··· THE DATA
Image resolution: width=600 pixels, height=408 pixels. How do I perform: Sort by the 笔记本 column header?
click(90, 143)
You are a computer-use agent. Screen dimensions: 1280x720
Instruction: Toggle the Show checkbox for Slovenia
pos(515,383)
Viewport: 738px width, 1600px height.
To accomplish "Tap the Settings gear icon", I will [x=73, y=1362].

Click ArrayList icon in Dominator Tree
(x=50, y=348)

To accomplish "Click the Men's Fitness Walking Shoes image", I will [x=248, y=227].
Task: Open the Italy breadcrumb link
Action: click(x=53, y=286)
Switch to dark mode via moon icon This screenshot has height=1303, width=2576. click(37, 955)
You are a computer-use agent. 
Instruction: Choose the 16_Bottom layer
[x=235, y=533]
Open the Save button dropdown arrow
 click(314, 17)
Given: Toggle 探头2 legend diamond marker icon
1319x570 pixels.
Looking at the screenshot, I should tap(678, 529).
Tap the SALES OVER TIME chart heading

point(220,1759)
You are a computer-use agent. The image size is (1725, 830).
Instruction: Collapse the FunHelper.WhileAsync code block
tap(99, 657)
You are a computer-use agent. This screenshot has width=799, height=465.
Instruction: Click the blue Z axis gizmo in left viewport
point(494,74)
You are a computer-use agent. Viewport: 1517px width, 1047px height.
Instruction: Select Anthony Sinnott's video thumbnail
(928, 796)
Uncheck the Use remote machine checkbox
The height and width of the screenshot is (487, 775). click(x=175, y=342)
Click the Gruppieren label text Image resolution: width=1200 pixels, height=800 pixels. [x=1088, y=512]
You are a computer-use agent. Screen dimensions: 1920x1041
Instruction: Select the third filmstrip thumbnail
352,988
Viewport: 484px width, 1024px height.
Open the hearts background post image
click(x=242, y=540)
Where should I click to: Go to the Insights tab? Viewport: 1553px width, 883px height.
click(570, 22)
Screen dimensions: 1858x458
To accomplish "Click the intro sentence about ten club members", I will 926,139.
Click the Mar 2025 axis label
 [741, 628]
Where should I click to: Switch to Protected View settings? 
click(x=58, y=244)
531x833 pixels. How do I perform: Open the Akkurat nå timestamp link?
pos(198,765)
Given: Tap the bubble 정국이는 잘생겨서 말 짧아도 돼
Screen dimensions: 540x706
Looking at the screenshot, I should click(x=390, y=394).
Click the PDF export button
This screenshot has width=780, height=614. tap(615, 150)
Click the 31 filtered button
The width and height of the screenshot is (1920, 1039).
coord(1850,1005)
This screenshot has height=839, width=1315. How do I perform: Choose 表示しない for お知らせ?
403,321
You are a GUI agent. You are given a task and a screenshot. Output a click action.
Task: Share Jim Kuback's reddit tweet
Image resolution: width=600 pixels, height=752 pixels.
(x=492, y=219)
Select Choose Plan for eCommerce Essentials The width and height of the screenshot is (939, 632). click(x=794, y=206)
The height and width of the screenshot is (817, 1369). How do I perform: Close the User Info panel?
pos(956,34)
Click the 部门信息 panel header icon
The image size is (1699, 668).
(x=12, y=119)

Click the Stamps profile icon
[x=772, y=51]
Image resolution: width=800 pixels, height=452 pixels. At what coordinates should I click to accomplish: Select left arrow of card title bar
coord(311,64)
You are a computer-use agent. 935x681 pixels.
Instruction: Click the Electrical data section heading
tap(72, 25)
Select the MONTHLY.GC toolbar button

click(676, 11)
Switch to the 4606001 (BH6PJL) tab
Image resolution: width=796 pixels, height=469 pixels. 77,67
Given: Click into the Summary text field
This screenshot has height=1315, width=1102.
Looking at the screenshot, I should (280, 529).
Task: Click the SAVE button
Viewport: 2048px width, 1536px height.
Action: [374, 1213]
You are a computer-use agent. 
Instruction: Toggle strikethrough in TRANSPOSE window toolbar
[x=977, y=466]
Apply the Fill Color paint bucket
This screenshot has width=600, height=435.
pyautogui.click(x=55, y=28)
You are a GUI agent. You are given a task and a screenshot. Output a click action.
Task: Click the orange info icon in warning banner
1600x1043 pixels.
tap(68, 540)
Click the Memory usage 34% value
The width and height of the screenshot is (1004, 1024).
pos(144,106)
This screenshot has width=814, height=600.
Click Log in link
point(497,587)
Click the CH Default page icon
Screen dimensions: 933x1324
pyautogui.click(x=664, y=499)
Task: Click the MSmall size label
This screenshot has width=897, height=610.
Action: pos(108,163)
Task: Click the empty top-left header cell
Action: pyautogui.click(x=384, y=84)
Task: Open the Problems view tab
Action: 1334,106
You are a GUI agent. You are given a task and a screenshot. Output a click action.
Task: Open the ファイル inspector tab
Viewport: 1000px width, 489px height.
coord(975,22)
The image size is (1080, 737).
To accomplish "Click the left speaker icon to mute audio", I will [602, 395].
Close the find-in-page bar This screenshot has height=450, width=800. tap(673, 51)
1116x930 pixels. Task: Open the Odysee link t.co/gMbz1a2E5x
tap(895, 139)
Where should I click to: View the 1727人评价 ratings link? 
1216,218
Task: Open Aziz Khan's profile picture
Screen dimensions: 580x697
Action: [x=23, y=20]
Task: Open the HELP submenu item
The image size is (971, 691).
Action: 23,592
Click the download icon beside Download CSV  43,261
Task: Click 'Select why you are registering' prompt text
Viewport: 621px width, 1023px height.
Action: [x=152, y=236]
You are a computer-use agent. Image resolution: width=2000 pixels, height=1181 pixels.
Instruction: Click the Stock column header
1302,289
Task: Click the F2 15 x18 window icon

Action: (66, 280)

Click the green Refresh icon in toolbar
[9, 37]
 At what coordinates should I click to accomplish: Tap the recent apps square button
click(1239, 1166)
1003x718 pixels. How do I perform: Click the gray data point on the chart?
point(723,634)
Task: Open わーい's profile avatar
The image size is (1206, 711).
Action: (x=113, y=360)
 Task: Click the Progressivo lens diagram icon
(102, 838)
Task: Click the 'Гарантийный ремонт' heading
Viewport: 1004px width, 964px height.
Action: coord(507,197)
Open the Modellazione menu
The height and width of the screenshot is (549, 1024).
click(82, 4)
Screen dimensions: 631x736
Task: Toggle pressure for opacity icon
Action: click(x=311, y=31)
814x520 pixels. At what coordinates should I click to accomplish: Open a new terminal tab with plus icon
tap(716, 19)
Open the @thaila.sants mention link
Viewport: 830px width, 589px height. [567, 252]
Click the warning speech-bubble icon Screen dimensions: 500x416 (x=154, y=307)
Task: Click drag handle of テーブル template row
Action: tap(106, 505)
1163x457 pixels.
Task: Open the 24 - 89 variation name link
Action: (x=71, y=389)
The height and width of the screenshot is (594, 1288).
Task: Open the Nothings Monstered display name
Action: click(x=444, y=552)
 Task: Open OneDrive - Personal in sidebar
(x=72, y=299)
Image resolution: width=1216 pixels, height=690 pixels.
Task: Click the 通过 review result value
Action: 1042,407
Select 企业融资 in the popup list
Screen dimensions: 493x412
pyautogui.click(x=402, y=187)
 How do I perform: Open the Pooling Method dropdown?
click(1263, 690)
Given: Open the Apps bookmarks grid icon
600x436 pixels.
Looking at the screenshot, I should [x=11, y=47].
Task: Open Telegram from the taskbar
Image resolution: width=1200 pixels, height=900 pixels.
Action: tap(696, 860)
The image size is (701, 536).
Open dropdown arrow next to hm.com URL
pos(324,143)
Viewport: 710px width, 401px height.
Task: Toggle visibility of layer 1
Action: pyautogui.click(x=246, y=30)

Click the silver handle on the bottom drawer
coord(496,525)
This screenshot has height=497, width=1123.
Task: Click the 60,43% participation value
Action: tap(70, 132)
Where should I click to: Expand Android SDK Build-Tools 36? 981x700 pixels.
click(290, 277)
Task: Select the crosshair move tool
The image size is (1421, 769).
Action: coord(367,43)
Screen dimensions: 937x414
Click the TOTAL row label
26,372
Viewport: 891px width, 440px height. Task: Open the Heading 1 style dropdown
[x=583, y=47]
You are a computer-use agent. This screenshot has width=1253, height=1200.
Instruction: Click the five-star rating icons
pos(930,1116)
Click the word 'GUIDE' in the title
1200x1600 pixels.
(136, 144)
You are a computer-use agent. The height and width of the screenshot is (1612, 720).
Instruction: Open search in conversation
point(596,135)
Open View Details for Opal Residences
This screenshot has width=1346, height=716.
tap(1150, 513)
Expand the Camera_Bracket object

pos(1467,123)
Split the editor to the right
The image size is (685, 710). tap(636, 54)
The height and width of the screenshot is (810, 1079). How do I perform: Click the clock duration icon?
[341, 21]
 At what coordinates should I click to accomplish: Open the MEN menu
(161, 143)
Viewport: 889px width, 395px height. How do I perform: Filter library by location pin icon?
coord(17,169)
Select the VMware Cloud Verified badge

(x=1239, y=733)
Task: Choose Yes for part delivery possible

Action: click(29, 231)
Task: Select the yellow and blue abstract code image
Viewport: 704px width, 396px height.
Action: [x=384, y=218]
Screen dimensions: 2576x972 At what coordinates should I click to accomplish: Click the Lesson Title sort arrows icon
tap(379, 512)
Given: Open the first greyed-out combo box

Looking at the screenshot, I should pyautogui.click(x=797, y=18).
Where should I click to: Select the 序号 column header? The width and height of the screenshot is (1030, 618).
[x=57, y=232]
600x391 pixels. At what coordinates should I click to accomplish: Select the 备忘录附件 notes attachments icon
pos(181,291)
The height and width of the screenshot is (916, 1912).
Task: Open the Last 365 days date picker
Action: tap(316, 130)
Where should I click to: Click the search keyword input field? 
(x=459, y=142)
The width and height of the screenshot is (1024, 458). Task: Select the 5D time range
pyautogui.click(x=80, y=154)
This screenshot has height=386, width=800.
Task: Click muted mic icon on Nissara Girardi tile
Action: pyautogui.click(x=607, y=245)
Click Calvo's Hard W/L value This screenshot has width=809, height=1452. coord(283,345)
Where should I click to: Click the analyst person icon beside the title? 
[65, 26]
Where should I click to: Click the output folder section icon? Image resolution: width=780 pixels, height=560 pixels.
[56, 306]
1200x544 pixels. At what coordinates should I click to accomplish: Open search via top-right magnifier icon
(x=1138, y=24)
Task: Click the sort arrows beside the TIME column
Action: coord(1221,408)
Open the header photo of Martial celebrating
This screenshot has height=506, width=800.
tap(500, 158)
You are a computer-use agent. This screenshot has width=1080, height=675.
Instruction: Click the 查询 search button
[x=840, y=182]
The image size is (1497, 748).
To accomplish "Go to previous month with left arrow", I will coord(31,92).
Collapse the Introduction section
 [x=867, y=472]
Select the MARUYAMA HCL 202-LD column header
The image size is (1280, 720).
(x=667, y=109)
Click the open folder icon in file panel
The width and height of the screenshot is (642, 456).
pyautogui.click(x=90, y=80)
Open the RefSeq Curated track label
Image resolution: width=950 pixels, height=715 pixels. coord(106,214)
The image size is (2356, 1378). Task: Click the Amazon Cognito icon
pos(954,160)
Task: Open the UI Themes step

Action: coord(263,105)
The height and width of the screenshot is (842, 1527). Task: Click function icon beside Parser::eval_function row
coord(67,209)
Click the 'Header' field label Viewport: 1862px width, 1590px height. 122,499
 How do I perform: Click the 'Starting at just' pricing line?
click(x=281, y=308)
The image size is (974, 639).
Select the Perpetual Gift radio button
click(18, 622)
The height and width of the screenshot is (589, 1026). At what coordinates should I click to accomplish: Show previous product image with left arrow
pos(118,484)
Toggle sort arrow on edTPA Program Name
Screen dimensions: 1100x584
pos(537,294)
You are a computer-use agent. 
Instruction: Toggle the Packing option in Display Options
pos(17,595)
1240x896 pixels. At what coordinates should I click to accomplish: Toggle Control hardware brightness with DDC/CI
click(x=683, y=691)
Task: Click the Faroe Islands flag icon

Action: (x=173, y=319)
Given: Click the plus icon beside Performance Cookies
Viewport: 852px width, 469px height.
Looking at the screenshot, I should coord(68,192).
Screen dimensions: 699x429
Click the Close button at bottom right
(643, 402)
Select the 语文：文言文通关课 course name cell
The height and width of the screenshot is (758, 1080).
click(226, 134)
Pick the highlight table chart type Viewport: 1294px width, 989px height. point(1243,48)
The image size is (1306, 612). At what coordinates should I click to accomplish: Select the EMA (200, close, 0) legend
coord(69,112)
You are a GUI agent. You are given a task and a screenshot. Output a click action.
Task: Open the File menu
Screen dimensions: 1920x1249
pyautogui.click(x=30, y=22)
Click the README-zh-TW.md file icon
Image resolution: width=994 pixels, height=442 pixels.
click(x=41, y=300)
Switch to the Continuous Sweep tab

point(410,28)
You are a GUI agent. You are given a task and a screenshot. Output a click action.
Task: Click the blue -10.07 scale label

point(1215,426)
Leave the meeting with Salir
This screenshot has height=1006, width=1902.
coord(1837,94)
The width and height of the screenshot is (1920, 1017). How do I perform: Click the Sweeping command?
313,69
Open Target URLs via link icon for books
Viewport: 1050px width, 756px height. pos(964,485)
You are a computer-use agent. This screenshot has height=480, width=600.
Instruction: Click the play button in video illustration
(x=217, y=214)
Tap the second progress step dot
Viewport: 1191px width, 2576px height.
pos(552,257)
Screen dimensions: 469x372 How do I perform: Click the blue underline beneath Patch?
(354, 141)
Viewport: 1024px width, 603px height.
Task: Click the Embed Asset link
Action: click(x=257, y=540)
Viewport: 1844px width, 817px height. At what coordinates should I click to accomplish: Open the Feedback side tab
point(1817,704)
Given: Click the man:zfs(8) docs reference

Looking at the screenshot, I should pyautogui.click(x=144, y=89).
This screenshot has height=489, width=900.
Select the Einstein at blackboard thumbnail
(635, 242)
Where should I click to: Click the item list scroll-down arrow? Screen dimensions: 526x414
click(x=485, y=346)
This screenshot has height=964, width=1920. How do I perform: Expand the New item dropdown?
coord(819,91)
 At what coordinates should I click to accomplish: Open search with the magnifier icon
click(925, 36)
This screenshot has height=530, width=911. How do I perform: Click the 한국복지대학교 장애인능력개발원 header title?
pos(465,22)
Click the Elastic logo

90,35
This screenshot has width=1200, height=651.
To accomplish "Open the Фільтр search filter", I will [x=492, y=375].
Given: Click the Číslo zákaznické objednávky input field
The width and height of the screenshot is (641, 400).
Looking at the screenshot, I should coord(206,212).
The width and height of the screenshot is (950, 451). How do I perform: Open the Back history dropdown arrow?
······
- WORK TO COMPLETE:
Working from the entries above, filter out every line that lacks "page" and copy what remains.

- SOLUTION BELOW:
Click the CH Default page icon
Close the find-in-page bar This screenshot has height=450, width=800. tap(673, 51)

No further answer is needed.